Molecular diagnostics and precision medicine

• describe methods used in molecular diagnostics such as polymerase chain reaction (PCR), real time PCR, sequencing, next generation sequencing, microarrays, digital methods and laboratory automation.
• compare performance of various quantitative methods such as digital PCR, next generation sequencing and digital ELISA (enzyme-linked immunosorbent assay).
• evaluate the efficacy of molecular diagnostics to solve a clinical problem.
• identify weaknesses and limitations of methodologies for a given diagnostics situation.
• summarize and evaluate current and future technologies for microbial, cancer and genetic diagnostics.
• describe how molecular diagnostics is guiding the treatment (genetic status used for precision medicine) and preventing diseases (e.g. multiplex analysis for sub classification of microorganism).
• describe and evaluate the diagnostics used to guide immunotherapy.
• design a molecular assay including primers and probes, and choose a proper statistically sound validation strategy.
• present scientific material in clear and precise reports, posters and oral forms.
• analyse a diagnostic problem and describe a strategy to improve tests by finding new biomarkers (biomarker discovery) or apply other methodology such as point of care- or cutting edge technologies.

With the increased biological knowledge about, e.g., the human genome and the association between genes and diseases, molecular diagnostics is becoming an increasingly important tool for the health sector. In particular, molecular diagnostics is the basis for precision medicine, i.e. to provide the patient with best possible care in a given situation based on genetic information.
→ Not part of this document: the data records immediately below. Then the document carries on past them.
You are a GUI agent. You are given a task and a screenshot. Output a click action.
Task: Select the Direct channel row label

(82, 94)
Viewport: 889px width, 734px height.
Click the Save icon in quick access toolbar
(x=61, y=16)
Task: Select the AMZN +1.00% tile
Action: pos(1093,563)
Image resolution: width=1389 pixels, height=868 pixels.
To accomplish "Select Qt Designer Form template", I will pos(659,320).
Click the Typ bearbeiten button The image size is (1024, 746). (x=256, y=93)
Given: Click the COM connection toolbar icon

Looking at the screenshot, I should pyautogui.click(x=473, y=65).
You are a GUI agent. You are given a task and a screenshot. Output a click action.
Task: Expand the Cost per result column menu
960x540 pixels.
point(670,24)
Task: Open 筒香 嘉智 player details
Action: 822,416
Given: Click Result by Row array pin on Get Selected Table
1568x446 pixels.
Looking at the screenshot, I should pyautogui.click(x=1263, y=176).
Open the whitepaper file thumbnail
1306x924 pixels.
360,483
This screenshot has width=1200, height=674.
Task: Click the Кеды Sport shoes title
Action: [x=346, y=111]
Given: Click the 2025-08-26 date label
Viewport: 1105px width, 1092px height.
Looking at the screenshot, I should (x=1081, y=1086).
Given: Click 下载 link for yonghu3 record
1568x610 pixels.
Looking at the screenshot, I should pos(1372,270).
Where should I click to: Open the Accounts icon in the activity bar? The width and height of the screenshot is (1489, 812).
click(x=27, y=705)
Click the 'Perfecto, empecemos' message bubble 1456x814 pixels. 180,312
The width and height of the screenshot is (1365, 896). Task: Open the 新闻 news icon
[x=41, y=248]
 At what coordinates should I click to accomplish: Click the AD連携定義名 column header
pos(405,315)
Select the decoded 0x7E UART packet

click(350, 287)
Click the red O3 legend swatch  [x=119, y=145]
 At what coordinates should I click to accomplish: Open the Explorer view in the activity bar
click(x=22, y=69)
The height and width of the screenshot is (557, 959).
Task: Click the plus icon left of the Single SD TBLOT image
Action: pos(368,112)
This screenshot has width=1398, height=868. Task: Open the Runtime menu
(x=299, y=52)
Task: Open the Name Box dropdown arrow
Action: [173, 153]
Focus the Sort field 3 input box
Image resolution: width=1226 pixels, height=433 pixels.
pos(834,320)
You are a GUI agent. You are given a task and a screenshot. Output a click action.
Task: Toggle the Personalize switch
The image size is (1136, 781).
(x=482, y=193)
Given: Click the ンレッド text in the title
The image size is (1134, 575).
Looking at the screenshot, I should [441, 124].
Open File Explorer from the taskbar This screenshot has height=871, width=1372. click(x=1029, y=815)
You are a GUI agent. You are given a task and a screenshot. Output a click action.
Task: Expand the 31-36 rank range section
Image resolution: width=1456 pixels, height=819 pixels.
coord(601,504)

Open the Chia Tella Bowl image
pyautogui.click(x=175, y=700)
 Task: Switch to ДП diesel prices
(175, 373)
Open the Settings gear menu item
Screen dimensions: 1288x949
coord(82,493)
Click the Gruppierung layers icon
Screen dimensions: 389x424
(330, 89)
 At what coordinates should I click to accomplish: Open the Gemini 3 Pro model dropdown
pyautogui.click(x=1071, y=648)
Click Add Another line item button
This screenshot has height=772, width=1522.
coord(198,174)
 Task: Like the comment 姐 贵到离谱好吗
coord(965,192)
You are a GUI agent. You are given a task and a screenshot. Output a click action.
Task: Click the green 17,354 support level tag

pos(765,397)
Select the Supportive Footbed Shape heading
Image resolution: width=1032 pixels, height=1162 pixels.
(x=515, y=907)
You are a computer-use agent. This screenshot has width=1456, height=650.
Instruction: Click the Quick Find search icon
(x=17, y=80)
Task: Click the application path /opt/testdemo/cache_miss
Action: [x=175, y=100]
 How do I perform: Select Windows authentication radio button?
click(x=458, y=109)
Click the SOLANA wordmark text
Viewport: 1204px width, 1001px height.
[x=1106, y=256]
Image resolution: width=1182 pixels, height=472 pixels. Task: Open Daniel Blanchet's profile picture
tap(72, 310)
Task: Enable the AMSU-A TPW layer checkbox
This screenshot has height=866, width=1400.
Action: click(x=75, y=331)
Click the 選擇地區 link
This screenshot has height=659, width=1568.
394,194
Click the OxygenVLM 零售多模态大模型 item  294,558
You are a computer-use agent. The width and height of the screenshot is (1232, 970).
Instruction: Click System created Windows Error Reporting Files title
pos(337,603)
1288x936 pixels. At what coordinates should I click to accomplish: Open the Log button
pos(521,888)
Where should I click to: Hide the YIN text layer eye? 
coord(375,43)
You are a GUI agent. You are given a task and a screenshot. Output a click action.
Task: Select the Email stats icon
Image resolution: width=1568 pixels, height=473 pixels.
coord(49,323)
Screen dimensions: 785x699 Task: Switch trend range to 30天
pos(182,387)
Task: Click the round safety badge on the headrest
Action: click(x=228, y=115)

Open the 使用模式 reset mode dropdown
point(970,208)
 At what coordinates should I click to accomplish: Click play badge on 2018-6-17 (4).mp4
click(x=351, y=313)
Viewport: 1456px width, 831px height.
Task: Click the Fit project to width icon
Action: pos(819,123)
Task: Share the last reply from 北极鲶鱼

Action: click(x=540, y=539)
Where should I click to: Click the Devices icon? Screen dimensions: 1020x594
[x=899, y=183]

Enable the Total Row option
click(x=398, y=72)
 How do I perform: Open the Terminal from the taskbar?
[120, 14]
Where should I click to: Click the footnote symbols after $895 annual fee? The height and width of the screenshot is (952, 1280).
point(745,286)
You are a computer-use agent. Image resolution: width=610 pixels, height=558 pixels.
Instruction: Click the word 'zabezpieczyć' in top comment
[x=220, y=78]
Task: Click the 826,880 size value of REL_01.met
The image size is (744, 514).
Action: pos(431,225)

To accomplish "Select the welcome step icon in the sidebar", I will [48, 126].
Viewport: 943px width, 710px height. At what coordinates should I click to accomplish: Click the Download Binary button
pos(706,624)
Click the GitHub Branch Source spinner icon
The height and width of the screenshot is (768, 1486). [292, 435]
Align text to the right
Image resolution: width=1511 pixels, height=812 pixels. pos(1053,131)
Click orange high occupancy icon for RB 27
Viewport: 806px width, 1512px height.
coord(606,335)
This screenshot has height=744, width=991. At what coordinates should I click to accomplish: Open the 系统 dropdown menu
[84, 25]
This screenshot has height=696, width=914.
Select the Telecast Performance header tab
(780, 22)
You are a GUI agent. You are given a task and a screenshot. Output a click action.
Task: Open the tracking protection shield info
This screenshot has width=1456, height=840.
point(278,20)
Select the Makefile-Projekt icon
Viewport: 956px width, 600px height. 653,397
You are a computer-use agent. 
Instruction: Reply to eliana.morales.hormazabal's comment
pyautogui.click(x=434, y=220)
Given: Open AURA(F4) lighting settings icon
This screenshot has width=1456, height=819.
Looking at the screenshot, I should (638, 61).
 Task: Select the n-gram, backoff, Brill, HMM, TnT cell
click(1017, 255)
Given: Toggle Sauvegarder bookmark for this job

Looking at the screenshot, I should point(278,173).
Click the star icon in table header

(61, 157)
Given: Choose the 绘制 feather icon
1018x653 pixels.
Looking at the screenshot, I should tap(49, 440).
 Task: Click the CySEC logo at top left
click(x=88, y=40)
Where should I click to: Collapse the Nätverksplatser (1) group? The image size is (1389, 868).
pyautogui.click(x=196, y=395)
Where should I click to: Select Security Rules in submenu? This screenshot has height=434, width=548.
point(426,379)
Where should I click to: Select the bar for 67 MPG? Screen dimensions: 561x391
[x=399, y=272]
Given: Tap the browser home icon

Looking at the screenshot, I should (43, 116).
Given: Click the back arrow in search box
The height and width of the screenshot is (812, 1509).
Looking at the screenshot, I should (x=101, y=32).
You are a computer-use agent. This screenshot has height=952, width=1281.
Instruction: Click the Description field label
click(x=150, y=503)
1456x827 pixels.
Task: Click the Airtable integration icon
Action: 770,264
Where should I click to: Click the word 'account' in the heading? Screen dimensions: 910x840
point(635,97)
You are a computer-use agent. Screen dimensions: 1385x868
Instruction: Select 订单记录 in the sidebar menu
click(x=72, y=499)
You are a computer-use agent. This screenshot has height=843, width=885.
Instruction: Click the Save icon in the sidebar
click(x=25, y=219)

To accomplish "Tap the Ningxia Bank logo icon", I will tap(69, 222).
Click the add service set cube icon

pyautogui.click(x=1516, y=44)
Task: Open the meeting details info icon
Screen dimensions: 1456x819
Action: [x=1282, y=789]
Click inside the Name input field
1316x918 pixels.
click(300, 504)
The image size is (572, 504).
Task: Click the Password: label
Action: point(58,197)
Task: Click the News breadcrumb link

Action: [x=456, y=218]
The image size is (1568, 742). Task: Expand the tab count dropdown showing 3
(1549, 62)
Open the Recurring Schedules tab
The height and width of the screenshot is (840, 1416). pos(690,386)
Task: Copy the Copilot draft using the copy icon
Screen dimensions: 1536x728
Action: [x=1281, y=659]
The course covers three clinical fields with increasing complexity of analysis and precision medicine.

The first part addresses microbiological diagnostics and associated techniques. Here the basic concepts of using virus or bacteria specific genes as biomarker for diagnosing infections are introduced. The course addresses the importance of multiplex test in order to map the genetics of the microorganism for patient stratification and different treatment options.

In the second part, monogenetic and polygenetic disorders and risk profiles are addressed. Here we aim to understand scope and impact of genetic variance on medical treatment and procedure. The associated techniques used in genetic analyses are explained and evaluated.

In the third part, cancer diagnostics and precision medicine are the focuses. Here, usage of genetic methods for quantitative measurements are addressed in order to either detect cancer at early stage or to monitor treatment results. Modern cancer drugs are very expensive and ideally only used on patients that can benefit from them. These decisions are based on molecular, often quantitative, methods. Examples to illustrate the approach is BCR/ABL transcript measurements and mutation analysis in CML patients, EGFR/Ras mutational analysis for treating colon cancers and analysis of for instance PDL1 expression for guiding immunotherapy.

Increasing usage of cutting-edge technologies such as high throughput sequencing and digital PCR combined with advanced sample preparation methods can address many kinds of samples such a cell free DNA (rare DNA), circulating tumour cells (rare cells) and exosomes (cell remnants). The course will investigate the diagnostic advantage and clinical and societal impact of such cutting-edge technologies.

27231/27232, or equivalent

The lectures are on video and the course hours are used to define, solve and discuss relevant problems. Posters, short lectures and short case descriptions are used in training sessions to identify what is important for molecular diagnostics and precision medicine. The short cases gives opportunities to get feedback on written presentations. This feedback can be used for the final report that gives the grade. The course can be followed as remote learning.

There will be assignments in smaller groups during the course, as well as internal presentations.

Minimum: 5.

Please be aware that this course will only be held if the required minimum number of participants is met. You will be informed 8 days before the start of the course, whether the course will be held.